Wednesday, March 25, 2020

Denominator Problem

Wasted, sacrificed for a new nirvana
Nighttime sends us on our way
--Icicle Works

It seems people at Stanford are among the few asking critical questions related to the accuracy of the 'official' COVID-19 assessment. Earlier we shared the 'evidence fiasco' thoughts of Stanford's John Ioannidis. Today two more Stanford professors of medicine voice their concerns in this WSJ piece.

They suggest what amounts to a massive 'denominator problem' in reported COVID-19 fatality rates statistics. As of this writing, the Johns Hopkins COVID-19 tracking site is reporting 802 deaths in the US from 55,243 total confirmed cases--a 1.45% fatality rate. Many people are using such fatality rates for future projections. If they suppose that 100 million Americans ultimately get infected, then 1.45 million would die using the above fatality rate.

The Stanford profs argue that those estimates are deeply flawed. The true fatality rate depends not on deaths from confirmed positive cases, but on the number of people who get infected. And the total number of people infected with the COVID-19 virus is likely to be far higher than reported cases indicate.

This is because of selection bias in the testing process. Testing for COVID-19 infection has largely been limited to those people who show symptoms of the virus, or who think they might have the virus. As the Stanford profs demonstrate using data from novel population samples from China, Italy, Iceland, and the US, prevalence of COVID-19 infection ranged from 0.9%-2.7% of all individuals in the sample. Applying that prevalence to the US population at large suggests that the number of people that might already be infected with the virus could be more than 10x the reported number of reported cases.

This would make the denominator of the fatality rate calculation much larger than the one currently employed--and the calculated fatality rate much lower. Using our data above, disease prevalence that is 10x the reported case level shifts the decimal point one place to the left for a fatality rate of 0.145%--that's only slightly higher than the flu.

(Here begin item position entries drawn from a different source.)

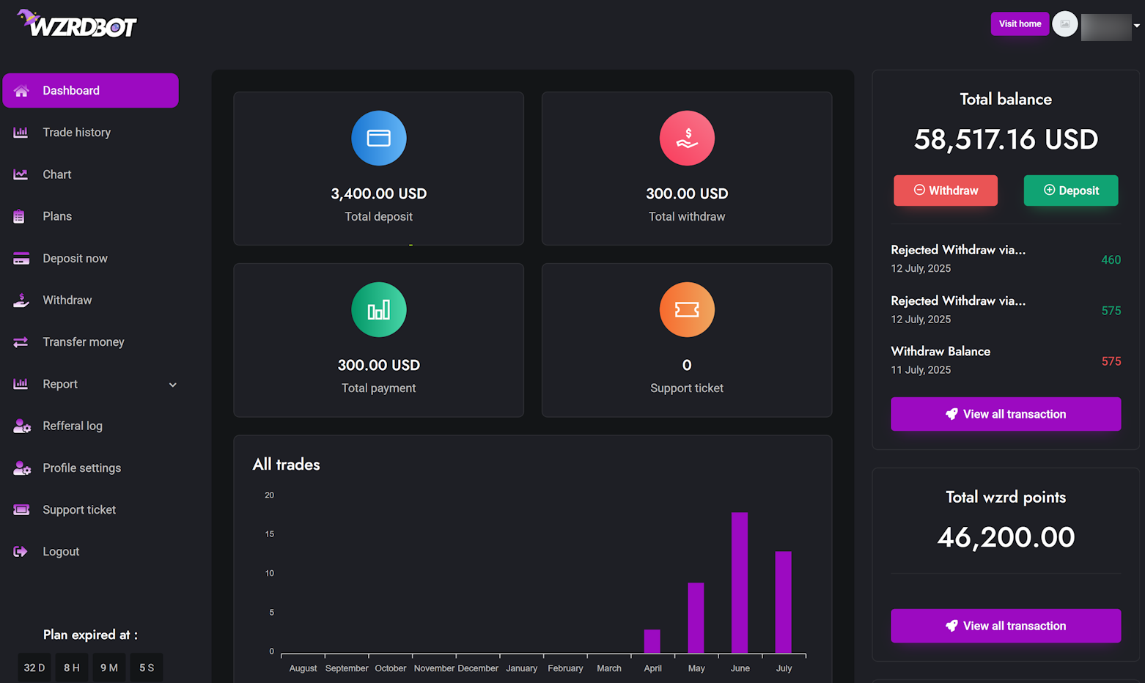Click the Visit home button
The width and height of the screenshot is (1145, 683).
point(1020,24)

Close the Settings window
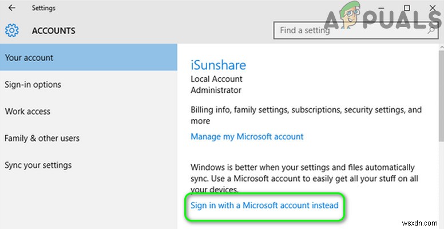[431, 8]
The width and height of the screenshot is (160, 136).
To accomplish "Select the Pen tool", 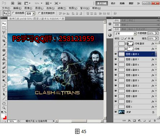I will pyautogui.click(x=4, y=85).
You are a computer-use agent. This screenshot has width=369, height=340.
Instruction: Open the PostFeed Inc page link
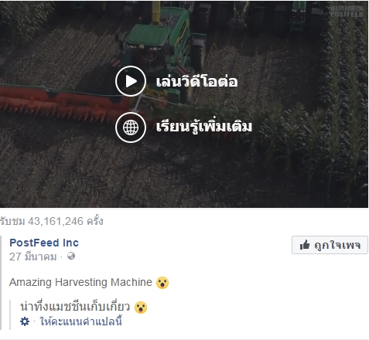point(44,243)
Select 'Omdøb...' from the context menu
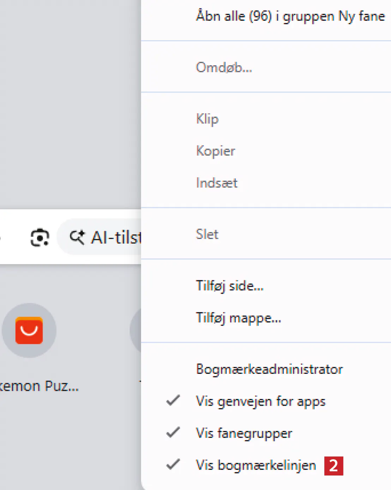This screenshot has height=490, width=391. [224, 67]
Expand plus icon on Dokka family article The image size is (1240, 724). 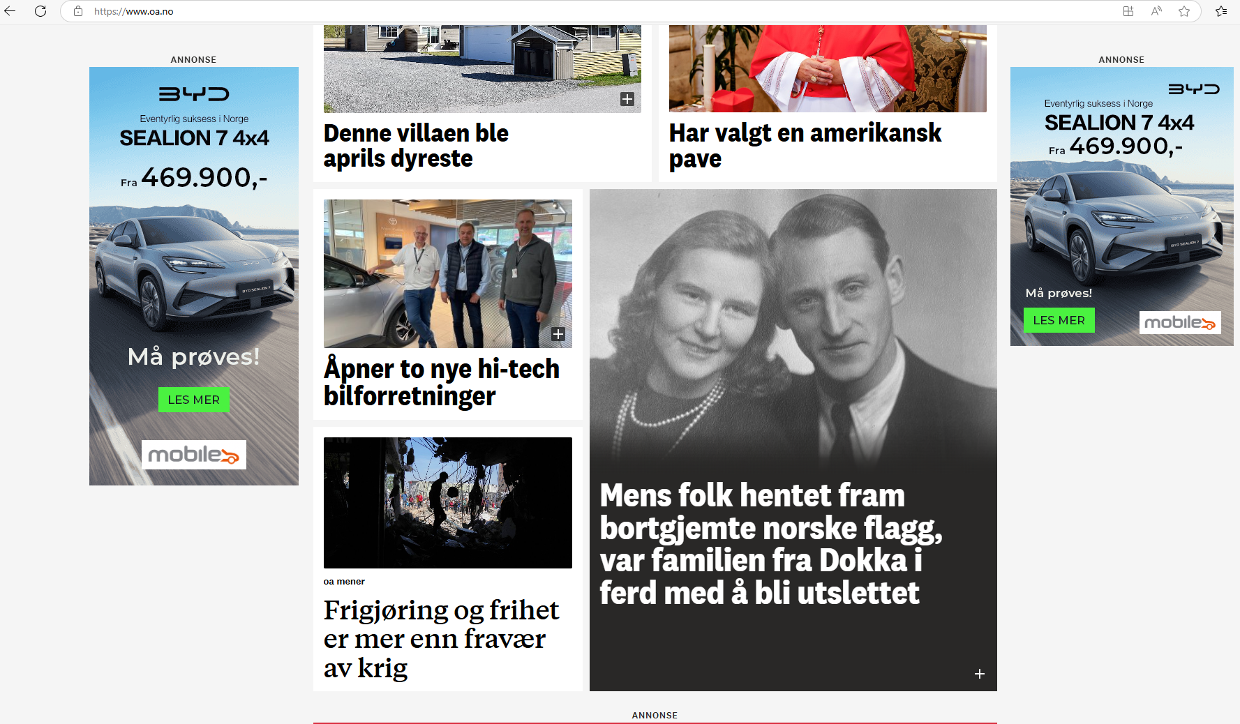click(x=980, y=674)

The Stanford profs sense the true death rate may be even lower. The first Chinese COVID-19 cases surfaced in Wuhan in late 2019. Although the first reported US case was reported in mid January, tens of thousands of people travelled from Wuhan to the US prior to that. Assuming a highly transmissible virus that drives infection doubling rate of every three days, and an epidemic seed on January 1 in the US, the researchers estimate 6 million Americans infected by March 9. Assuming a two week lag between infection and death, and a COVID-19 death count of 499 on March 23, then the US mortality rate would be about 0.01%--about one tenth of the mortality rate from the flu.

The researchers suggest that if the true infection and mortality rates approach their estimates, then the epidemic is limited in scale. Measures that focus on reducing risks for older adults and at risk individuals, and on re-allocating health care resources to care for critically ill patients are sensible. Universal quarantines that impose large economic and social costs are not.

Their bottom line: Similar to Dr Ioannidis, we need accurate prevalence and incidence data in order to solve our denominator problem so that we can make intelligent decisions here.